In a romantic way, Nuno Peixinho’s work has little and can be boring and generate sleepless nights, he admits: Instead of observing the sky through a telescope’s eyepiece, one looks at a computer that has sent an image of the sky captured by the telescope’s digital camera, hours at a time. Full nights.
With no prospects for a stable life, an idea to which he was accustomed for a long time, the scientist did not start a family, rented a house instead of buying, conducted research on an intermittent basis.
“No one ventures into big projects, I don’t know where I will be in three years,” the Portuguese delegate to the Users Committee at the European Southern Observatory, which operates one of the world’s largest telescopes, was shot.
A scholar on a scholarship or a term contract may be “months without a penny” while awaiting the outcome of a new competition, as one “invests very seriously,” perplexed by the “tempo” of the scientific work at hand, a “very competitive” process.
“But, in fact, he liked it very much, and in the midst of difficulties we managed to survive,” he supposes, repeating his taste for scientific research.
“Years and years of doing this have passed, and now it is absurd to do something else, and what? It is another world, it means a radical change, it means a second life, starting from scratch ”, justifies the astrophysicist.
His precarious livelihood in science was based on scholarships and fixed-term employment contracts.
He still teaches at the University of Coimbra to Masters students of the Planetary Science Chair, but for free. An example of “scholars volunteering,” says Nuno Bixinho, a recent member of the regional coordination center for the National Federation of Teachers (Fenprof).
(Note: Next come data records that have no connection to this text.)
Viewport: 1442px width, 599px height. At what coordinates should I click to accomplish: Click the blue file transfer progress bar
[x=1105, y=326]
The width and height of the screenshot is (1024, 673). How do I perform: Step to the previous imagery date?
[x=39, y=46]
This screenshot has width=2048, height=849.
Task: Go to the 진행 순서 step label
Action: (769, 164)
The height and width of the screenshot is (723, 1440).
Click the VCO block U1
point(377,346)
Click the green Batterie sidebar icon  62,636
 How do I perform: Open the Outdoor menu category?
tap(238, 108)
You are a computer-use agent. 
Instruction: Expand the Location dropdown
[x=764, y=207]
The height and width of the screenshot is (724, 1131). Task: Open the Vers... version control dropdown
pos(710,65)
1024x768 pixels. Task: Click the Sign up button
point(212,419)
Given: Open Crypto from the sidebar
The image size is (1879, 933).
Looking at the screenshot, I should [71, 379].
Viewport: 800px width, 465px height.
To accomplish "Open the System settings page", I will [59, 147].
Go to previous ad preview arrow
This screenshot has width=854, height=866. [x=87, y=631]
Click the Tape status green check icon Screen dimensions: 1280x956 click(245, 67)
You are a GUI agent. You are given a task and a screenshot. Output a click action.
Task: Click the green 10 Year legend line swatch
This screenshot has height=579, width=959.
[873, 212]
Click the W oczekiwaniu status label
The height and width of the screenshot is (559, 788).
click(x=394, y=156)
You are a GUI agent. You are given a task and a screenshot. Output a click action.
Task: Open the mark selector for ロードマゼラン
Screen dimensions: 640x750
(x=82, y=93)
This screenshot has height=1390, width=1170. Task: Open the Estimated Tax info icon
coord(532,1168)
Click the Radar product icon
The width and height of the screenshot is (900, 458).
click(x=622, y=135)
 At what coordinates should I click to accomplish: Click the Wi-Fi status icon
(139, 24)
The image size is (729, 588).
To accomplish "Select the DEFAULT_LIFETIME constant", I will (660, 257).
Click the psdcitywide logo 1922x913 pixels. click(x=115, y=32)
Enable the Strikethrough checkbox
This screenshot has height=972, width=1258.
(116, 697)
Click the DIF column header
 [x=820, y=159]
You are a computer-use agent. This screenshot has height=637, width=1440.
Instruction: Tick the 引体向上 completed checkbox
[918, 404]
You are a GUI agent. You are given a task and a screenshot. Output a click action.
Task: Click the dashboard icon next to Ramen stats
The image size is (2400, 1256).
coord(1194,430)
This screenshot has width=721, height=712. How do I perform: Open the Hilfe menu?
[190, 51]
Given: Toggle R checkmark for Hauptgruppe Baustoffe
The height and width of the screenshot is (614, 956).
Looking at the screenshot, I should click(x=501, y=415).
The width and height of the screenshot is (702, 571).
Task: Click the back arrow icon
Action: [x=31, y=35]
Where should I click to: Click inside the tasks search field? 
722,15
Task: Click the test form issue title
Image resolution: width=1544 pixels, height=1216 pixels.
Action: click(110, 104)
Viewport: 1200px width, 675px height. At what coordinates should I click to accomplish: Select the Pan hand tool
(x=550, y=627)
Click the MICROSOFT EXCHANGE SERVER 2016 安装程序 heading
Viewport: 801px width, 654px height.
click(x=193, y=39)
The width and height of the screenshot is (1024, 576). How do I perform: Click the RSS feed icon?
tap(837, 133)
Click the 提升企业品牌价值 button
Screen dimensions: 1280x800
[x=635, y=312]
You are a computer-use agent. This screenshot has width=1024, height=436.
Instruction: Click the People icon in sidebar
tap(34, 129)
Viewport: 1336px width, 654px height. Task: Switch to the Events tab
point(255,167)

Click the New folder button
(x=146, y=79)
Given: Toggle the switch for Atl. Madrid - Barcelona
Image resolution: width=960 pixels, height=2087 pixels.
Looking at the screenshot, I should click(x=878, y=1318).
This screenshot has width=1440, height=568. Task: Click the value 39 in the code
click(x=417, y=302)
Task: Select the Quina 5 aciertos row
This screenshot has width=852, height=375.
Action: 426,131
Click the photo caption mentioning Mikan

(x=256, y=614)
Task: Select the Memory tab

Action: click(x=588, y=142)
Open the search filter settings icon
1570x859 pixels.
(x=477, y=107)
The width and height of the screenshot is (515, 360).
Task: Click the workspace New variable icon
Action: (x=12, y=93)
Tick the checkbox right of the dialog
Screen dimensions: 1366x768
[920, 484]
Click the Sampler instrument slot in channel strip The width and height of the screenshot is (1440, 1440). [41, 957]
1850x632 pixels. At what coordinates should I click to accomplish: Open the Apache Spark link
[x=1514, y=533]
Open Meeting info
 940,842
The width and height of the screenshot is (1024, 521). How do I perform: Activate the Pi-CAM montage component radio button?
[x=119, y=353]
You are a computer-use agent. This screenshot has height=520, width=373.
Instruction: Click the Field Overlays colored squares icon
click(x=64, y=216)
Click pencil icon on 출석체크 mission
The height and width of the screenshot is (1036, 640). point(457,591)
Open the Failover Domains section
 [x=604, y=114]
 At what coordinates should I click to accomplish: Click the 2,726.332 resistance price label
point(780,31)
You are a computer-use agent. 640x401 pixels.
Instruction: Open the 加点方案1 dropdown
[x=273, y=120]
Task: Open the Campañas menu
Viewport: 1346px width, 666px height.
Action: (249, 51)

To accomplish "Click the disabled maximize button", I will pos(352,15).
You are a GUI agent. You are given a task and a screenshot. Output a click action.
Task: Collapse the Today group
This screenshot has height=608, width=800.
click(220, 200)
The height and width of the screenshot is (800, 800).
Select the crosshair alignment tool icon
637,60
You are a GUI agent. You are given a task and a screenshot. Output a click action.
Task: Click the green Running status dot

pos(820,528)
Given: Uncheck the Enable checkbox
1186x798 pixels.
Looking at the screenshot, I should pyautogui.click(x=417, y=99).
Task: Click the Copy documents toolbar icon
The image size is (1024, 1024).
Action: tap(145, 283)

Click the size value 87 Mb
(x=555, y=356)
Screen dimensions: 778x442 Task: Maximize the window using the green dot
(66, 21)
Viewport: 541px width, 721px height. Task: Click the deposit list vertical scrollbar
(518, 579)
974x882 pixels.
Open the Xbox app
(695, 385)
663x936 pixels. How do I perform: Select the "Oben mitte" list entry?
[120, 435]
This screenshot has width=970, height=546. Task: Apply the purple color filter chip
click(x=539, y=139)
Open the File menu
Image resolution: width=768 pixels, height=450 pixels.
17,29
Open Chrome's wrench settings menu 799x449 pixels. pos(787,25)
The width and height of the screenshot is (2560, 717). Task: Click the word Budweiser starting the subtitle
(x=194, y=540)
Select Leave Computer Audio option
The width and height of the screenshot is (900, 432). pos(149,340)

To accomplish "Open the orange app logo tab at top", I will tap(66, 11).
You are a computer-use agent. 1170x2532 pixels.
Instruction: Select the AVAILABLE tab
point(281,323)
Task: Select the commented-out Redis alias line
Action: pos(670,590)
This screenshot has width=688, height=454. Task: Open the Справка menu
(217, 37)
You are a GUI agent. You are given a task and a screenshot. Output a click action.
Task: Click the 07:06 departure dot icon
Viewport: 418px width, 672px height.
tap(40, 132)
The astrophysicist puts his finger on the wound: in Portugal, scientific research is carried out mainly by scholarship holders and contractors. “The scientific profession is practically dead, there are no open competitions, only the teaching profession,” he complains, adding that universities with research centers are “underfunded.”
For Nuno Peixinho, the Science and Technology Foundation – the main entity, under government subordination, that supports scientific research in Portugal, that is, through grants and fixed-term contracts – “is the country’s temporary employment agency”.
“Pays scholarships, temporary work contracts and higher education institutions have no responsibilities or burdens,” he criticizes, advocating a “program for integration into the scientific profession,” with a schedule of competitions and identification of vacancies.
An asteroid like the one named after him “could be millions of years in the same place.” Nuno Bixenio continues in the place he calls the world. “Who loves it is to go to the end. I only give up when it’s not worth it and that’s the part I don’t understand yet.”